All files in the dataset are in .jpg format and contain images of interest, no need for additional preparation.

Make a function to randomize and separate dataset into train, validation and test sets with given ratios.
Also, make a function to list number of files per folder

In [None]:
import random, shutil


def train_validation_test_split(data_dir, train_ratio, validation_ratio, test_ratio):
    
    if train_ratio + validation_ratio + test_ratio != 1.0:
        print("Ratios must add to exactly 1.0")
        return
    
    categories = os.listdir(data_dir)

    if "test" in categories:  # prevent creation of sub-divisions on multiple function calls
        print("Dataset already organized")
        return

    for category in categories:
        all_files = os.listdir(data_dir + "/" + category)
        random.shuffle(all_files)

        number_of_files = len(all_files)
        train_files_number = int(number_of_files * train_ratio)
        validation_files_number = int(number_of_files * validation_ratio) + train_files_number

        set_names = ["train", "validation", "test"]

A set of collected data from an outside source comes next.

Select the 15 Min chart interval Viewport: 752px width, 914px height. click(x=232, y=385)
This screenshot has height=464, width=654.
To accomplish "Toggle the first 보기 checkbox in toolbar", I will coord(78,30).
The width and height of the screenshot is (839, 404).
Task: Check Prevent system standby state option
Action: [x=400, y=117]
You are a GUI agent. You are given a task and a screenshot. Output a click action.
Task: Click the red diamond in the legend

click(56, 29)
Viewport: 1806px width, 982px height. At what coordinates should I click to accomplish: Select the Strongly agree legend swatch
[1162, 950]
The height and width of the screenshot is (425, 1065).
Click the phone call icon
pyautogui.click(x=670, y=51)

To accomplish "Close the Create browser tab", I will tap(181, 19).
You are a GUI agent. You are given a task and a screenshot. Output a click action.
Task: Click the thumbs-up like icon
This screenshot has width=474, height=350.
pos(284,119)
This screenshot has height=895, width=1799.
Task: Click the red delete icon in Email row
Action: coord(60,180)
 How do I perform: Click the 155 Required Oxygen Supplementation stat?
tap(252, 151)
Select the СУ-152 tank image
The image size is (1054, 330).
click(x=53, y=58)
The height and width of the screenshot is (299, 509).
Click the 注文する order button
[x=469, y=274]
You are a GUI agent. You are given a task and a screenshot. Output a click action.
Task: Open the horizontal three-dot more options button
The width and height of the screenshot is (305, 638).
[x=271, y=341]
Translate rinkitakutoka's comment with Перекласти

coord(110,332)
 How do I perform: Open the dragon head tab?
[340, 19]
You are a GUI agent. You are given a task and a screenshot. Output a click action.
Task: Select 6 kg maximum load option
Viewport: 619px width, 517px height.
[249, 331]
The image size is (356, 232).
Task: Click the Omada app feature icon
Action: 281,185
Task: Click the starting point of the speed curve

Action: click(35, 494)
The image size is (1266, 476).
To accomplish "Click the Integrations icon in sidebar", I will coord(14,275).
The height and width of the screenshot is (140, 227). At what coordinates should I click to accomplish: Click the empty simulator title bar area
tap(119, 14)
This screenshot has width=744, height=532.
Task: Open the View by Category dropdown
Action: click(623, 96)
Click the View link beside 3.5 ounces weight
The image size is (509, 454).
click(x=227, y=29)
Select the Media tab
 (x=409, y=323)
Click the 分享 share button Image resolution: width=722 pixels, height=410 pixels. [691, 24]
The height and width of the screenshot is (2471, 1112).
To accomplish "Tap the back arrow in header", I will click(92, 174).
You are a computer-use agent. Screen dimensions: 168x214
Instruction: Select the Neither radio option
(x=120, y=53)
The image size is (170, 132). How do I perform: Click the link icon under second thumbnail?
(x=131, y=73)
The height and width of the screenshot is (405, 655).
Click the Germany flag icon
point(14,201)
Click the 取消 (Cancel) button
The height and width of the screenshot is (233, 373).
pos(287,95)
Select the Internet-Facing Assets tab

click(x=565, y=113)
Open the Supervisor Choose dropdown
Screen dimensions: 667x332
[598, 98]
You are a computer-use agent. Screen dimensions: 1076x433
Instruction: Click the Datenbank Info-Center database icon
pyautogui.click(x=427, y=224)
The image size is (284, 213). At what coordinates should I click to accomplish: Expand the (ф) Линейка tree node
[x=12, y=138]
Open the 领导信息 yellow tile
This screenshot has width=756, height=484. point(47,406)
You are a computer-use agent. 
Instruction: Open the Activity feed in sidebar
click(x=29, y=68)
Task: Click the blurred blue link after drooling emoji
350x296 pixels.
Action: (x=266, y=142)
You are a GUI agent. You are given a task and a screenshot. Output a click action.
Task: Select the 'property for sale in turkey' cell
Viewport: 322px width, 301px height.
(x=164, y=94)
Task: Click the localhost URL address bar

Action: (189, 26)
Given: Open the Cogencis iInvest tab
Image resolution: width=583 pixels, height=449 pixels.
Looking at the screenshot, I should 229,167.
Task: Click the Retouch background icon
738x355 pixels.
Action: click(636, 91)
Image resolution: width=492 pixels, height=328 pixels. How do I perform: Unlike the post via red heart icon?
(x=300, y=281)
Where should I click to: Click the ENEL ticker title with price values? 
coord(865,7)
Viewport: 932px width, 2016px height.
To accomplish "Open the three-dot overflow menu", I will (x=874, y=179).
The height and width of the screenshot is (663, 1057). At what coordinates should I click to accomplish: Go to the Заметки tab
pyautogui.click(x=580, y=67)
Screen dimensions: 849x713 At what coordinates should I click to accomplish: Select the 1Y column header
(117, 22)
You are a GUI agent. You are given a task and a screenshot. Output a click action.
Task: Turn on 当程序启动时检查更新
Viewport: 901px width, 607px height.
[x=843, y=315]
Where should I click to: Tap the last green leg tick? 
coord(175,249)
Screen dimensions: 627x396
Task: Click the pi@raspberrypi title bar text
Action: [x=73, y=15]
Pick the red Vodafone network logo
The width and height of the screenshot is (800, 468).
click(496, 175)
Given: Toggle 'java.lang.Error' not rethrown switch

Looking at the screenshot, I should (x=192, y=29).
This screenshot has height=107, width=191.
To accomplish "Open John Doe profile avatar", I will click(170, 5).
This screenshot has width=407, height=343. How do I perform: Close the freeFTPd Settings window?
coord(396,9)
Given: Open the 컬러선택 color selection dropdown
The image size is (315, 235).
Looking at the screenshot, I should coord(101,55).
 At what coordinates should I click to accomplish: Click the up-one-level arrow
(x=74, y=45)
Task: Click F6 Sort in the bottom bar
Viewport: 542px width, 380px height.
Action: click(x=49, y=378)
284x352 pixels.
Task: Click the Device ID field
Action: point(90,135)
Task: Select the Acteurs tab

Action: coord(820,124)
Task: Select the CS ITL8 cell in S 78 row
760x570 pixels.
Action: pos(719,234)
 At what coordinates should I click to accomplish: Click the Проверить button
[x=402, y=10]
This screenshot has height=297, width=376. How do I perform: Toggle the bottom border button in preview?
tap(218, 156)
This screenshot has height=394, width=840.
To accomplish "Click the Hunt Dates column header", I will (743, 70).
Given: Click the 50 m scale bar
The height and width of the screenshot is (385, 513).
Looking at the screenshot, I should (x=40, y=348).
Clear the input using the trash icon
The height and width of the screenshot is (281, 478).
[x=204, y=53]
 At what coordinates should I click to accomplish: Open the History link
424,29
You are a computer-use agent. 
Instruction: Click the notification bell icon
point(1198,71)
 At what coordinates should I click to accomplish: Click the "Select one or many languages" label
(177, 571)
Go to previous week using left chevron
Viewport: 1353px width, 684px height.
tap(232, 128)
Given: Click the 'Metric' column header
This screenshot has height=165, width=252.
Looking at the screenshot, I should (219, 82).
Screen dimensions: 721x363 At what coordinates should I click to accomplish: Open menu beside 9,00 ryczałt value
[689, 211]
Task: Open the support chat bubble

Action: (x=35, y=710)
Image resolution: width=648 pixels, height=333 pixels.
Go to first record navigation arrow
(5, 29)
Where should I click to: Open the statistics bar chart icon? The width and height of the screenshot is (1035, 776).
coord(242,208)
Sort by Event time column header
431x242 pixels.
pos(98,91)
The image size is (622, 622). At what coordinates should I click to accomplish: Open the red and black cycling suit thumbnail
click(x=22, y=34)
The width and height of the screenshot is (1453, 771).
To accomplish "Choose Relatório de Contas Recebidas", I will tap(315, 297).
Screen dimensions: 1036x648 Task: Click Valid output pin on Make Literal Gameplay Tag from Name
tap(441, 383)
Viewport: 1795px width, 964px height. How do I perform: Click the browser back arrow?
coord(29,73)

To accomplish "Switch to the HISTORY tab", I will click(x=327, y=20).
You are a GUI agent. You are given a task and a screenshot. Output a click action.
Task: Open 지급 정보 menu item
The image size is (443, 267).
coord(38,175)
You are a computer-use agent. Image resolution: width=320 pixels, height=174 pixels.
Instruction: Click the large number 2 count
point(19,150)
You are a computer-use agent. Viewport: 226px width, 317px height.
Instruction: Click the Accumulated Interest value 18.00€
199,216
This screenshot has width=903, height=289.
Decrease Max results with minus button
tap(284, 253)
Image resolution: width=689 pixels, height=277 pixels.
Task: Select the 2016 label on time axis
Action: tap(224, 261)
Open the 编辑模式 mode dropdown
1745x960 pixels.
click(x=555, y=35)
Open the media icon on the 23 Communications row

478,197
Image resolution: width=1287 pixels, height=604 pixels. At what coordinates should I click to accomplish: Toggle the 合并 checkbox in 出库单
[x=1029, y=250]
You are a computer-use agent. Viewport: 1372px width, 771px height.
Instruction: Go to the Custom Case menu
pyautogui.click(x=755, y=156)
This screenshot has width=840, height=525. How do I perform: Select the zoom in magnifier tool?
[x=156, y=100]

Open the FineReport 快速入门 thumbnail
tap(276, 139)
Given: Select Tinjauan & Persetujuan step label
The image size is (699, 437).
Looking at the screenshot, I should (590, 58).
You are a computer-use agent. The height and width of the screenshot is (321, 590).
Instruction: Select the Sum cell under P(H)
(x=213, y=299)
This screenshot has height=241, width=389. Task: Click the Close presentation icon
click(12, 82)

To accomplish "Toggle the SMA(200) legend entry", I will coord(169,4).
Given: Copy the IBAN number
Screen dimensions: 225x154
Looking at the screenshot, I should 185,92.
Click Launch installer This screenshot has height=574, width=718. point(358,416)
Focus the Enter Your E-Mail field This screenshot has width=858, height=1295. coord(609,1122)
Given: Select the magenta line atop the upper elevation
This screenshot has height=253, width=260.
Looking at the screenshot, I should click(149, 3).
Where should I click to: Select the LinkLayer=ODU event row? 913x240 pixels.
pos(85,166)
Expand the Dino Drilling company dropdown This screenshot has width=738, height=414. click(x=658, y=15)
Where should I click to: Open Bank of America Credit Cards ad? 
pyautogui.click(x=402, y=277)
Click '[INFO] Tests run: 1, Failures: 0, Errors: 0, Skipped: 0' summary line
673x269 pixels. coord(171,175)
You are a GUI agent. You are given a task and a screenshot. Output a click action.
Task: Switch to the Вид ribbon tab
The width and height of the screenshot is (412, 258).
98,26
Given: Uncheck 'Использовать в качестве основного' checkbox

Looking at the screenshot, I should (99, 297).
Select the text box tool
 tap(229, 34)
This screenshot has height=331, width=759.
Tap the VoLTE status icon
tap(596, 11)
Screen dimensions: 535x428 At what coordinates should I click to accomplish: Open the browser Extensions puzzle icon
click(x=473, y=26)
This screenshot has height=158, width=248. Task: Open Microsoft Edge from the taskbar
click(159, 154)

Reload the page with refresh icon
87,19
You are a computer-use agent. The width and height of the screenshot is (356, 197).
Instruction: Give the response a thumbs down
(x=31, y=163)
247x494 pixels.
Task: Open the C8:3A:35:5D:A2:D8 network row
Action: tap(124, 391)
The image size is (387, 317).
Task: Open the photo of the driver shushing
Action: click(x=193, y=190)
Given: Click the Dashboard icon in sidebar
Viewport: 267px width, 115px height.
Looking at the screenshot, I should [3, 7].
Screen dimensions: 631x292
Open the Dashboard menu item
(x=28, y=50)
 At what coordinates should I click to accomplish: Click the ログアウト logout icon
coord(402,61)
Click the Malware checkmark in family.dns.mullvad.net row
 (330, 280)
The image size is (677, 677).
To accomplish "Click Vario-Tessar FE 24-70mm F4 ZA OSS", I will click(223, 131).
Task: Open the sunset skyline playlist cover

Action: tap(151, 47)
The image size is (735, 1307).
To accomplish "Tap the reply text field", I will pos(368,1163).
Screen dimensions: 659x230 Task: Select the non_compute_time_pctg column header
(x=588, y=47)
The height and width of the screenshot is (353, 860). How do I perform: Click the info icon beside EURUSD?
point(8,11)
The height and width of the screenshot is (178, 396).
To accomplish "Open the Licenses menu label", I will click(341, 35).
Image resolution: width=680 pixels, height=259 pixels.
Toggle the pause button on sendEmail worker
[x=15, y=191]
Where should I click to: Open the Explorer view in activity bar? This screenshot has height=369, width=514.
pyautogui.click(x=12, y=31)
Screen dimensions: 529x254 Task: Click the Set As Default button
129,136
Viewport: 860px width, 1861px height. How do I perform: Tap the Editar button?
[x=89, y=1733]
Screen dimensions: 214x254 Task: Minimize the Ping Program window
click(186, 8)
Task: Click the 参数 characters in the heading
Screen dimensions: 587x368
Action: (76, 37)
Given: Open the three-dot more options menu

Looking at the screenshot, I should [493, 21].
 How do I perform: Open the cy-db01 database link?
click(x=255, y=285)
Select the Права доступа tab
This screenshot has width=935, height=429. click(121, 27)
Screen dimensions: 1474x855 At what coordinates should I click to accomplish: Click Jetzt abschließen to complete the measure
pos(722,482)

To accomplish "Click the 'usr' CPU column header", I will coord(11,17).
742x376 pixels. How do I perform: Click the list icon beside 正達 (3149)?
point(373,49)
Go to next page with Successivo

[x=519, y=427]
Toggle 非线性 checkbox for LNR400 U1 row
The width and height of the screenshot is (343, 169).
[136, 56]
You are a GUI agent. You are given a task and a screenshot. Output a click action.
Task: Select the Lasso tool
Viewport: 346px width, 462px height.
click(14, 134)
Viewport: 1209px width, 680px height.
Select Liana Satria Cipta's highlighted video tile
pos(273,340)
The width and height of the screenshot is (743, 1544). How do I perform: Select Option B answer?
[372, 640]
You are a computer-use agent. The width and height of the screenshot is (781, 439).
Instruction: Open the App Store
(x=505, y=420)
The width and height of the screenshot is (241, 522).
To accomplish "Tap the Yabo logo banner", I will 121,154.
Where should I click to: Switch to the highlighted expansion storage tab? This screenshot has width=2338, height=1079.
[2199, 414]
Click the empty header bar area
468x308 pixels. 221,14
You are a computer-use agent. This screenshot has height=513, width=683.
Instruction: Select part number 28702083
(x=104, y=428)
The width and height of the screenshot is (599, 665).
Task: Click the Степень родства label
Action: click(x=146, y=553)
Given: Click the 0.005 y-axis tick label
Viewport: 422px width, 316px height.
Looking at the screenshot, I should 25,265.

        for name in set_names:
            os.makedirs(data_dir + "/" + name + "/" + category)

        for i in range(0, number_of_files):
            if i < train_files_number:
                set = 0
                
            elif i < validation_files_number:
                set = 1

            else:
                set = 2

            shutil.move(
                    data_dir + "/" + category + "/" + all_files[i],
                    data_dir + "/" + set_names[set] + "/" + category + "/" + all_files[i]
                    )
    
        os.rmdir(data_dir + "/" + category)


def show_number_of_files(data_dir):
    for folder in os.listdir(data_dir):
        current_dir = data_dir + "/" + folder
        
        for dir in os.listdir(current_dir):
            print_dir = current_dir + "/" + dir
            nr = len(os.listdir(print_dir))
            print(f"{nr} files in {print_dir}")

Split dataset: 70% train, 10% validate, 20% test

In [None]:
train_validation_test_split(
    destination_folder + "/cherry-leaves",
    0.7,
    0.1,
    0.2
    )

Inspect number of files per set

In [None]:
show_number_of_files(destination_folder + "/cherry-leaves")

Data is now organized and ready for next steps